**Your assignment:** Exclude every picture. Output verbatim the lines from the one containing "Viewport: 1024px width, 578px height." to the end of the data.

Data Start Marker

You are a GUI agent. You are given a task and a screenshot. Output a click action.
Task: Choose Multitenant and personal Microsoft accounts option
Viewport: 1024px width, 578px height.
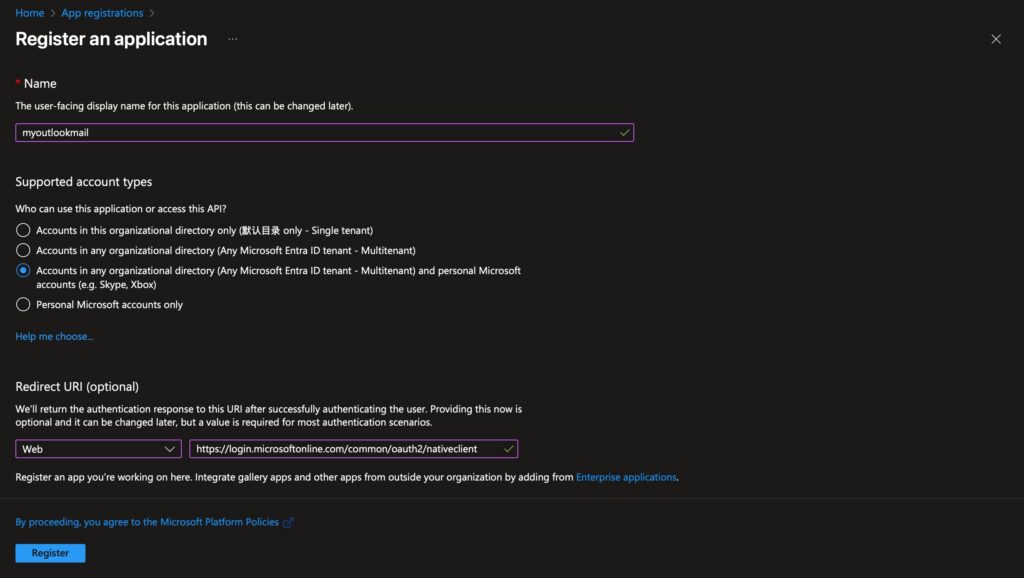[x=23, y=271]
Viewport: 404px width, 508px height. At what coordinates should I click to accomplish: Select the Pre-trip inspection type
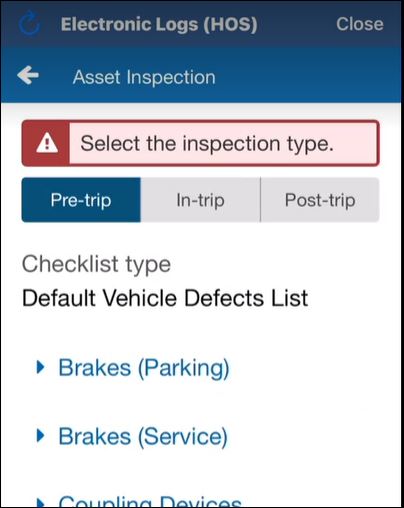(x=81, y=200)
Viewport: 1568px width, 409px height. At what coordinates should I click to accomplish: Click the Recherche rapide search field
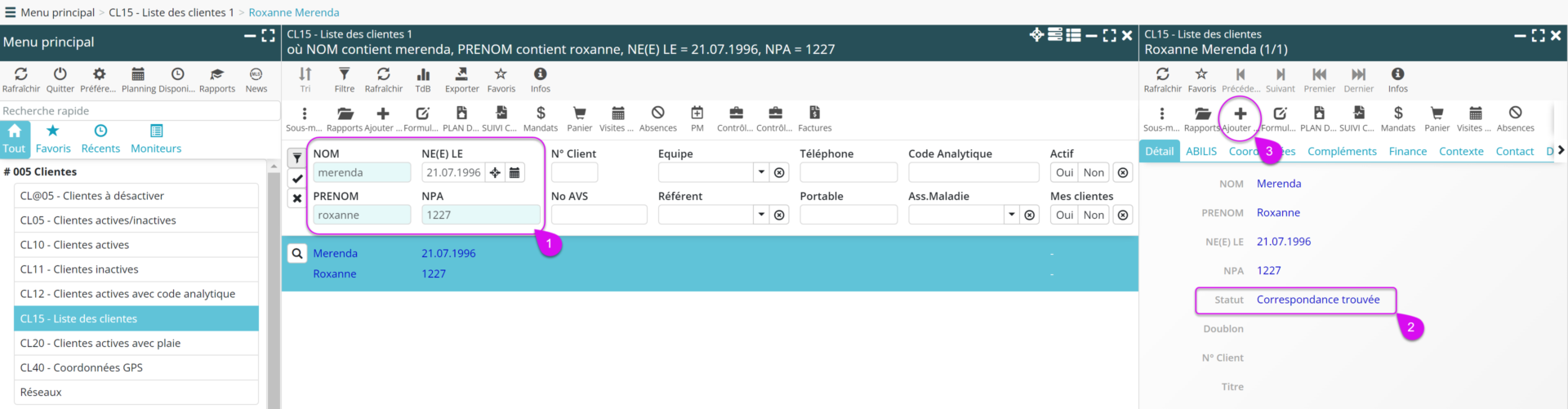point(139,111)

Data End Marker

**Exercise output:**
Viewport: 1024px width, 578px height.
[x=23, y=271]
Viewport: 404px width, 508px height. At what coordinates should I click to accomplish: Select the Pre-trip inspection type
(x=81, y=200)
Viewport: 1568px width, 409px height. At what coordinates should I click to accomplish: Click the Recherche rapide search field
point(139,111)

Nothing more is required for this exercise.